Text provided

Wiazemsky worked with Pier Paolo Pasolini on Teorema (1968) and Pigsty (1969), with Marco Ferreri on Il seme dell'uomo (1969), with Marcel Hanoun on La vérité sur l'imaginaire passion d'un inconnu (1974), with Philippe Garrel on L'enfant secret (1979), and with André Téchiné on Rendez-vous (1984).

Update: “Wiazemsky continued to act on screen until the late 80s, then directed a number of TV documentaries,” notes Jonathan Romney, writing for the Guardian. “She also co-wrote the screenplay of Claire Denis’s 1994 TV film U.S. Go Home, a 60s-set story of a teenage girl living in the Paris suburbs and anxious to lose her virginity. The subject couldn’t be further than Wiazemsky’s experience of growing up privileged and in the glare of media attention, but it’s a film in which you feel that, however elusively, Wiazemsky gives us another angle on her own adolescence in a time of radical personal and social change.”

Supplied data
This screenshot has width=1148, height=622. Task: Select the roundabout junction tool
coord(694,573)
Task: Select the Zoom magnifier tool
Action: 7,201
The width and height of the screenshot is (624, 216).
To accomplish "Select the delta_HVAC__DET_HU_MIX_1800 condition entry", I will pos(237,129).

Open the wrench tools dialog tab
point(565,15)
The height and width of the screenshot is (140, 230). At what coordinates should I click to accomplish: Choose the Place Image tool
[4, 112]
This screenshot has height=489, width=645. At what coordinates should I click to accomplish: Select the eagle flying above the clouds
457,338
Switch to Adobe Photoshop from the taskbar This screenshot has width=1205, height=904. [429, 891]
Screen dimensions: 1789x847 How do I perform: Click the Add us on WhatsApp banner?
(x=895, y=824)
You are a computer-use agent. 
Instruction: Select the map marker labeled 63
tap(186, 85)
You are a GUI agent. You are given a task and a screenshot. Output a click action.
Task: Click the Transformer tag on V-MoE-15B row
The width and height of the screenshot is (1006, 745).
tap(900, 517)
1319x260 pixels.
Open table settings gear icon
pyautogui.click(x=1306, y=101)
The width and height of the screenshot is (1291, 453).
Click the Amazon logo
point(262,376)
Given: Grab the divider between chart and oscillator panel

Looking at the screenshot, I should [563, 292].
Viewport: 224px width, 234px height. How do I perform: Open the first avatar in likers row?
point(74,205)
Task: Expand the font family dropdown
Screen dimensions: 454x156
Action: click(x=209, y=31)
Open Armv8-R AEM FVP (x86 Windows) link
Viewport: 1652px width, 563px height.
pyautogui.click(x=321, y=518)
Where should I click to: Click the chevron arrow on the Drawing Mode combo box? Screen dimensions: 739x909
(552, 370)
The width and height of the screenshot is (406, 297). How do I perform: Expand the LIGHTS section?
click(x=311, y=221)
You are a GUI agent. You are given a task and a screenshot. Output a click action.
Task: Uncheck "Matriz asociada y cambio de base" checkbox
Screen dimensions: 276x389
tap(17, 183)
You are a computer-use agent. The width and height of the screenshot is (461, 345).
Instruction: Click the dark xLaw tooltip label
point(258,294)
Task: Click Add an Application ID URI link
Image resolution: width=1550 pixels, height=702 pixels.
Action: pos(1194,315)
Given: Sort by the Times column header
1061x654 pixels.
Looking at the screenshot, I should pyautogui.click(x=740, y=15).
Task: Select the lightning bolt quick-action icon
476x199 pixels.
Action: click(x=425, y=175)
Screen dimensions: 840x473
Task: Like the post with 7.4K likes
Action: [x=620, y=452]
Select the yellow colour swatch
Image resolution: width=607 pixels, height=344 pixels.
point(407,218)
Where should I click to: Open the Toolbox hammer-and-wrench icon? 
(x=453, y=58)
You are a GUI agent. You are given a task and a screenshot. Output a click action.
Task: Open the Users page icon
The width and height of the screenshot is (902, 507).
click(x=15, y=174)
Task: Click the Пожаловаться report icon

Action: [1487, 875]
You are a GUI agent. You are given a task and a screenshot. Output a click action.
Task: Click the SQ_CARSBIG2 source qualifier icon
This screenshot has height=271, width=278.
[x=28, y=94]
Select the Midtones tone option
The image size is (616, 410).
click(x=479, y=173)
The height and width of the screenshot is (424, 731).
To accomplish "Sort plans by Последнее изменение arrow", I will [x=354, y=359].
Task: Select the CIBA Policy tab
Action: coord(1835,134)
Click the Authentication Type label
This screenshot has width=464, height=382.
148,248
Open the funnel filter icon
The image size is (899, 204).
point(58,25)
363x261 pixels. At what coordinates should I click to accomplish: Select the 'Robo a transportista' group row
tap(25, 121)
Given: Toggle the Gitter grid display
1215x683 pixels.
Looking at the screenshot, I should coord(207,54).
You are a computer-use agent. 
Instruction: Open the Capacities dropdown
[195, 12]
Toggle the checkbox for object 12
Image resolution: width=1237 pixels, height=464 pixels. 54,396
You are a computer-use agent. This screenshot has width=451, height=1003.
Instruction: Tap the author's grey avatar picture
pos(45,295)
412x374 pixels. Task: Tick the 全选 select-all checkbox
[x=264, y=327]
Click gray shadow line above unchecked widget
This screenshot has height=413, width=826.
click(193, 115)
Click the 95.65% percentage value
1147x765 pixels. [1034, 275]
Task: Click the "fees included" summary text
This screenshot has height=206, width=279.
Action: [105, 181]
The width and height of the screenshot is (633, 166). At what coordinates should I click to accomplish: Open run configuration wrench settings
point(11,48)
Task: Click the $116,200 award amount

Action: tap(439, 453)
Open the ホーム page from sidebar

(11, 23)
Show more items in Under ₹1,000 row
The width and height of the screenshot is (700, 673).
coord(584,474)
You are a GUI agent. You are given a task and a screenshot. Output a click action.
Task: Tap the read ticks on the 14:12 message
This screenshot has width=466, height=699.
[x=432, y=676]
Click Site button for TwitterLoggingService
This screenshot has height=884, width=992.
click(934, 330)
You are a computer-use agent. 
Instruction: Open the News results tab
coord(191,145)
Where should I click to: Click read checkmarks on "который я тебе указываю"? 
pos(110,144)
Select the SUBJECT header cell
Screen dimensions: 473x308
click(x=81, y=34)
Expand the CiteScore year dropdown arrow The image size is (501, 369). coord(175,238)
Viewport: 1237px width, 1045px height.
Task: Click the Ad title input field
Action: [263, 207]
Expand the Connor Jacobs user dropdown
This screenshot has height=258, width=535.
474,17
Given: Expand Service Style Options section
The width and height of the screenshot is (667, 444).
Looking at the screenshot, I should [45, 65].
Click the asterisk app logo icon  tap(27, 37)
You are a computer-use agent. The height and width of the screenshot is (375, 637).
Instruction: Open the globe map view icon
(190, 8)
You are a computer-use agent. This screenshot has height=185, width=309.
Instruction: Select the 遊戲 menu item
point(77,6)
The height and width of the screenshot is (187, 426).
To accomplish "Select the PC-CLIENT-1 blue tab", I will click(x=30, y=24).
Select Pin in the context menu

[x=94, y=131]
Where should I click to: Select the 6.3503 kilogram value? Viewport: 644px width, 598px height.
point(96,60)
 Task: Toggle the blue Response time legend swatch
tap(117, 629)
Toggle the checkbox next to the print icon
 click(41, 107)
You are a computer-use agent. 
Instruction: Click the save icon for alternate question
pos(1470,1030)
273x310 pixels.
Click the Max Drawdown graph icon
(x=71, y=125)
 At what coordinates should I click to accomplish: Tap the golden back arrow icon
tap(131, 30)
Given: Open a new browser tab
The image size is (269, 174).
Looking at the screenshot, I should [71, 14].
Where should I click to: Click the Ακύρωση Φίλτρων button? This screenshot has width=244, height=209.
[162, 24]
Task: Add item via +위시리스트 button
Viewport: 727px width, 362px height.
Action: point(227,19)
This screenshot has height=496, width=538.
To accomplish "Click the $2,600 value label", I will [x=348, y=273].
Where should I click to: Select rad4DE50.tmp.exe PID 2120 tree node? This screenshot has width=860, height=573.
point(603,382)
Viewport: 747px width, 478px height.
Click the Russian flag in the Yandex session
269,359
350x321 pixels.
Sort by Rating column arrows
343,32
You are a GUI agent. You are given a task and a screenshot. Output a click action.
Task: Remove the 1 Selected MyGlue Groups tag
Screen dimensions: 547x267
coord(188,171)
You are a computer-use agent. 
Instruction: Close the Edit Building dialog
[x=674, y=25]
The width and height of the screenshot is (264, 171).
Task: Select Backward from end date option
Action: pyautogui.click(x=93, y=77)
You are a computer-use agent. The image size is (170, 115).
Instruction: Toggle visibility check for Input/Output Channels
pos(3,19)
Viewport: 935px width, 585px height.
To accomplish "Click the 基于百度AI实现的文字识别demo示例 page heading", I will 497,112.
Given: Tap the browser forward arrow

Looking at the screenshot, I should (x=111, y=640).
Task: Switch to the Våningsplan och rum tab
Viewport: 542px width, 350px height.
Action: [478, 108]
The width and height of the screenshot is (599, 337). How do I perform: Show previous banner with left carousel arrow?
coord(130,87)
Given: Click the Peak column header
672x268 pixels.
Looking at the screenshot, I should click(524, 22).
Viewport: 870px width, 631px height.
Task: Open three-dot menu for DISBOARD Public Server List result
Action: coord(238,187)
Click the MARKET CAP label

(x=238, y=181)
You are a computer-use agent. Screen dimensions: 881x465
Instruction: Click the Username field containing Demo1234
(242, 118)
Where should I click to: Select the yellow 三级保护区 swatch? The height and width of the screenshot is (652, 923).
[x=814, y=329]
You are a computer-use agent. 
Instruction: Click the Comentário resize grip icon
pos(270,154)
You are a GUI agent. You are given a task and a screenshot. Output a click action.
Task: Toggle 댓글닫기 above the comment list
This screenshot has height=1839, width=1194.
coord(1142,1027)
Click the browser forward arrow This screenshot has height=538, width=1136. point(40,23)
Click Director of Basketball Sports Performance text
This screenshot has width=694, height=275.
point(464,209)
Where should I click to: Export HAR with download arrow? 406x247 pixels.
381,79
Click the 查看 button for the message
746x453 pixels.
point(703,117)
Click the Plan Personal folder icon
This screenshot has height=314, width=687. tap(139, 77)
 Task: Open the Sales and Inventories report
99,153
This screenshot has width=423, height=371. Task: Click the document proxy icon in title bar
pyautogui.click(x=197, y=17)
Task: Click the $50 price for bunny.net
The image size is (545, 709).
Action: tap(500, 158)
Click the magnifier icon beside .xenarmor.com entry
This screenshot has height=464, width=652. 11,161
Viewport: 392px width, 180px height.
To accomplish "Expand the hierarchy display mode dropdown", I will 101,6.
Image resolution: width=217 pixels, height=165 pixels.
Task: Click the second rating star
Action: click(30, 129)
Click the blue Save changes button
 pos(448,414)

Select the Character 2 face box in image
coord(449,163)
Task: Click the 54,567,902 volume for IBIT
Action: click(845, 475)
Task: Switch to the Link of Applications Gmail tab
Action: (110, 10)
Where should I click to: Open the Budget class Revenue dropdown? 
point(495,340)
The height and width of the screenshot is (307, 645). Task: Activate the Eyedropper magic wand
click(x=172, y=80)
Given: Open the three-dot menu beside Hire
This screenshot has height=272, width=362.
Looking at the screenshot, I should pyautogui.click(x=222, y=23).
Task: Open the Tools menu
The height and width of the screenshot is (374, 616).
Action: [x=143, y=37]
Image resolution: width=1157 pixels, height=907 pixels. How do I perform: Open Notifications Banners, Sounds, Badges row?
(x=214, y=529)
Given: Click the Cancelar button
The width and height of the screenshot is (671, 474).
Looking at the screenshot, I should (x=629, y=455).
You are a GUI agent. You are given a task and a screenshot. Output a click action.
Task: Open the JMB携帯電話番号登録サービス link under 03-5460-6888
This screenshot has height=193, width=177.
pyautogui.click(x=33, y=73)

What is needed
In the text about Wiazemsky's career, which 1994 Claire Denis TV film did she co-write the screenplay for?

Solved exercise
U.S. Go Home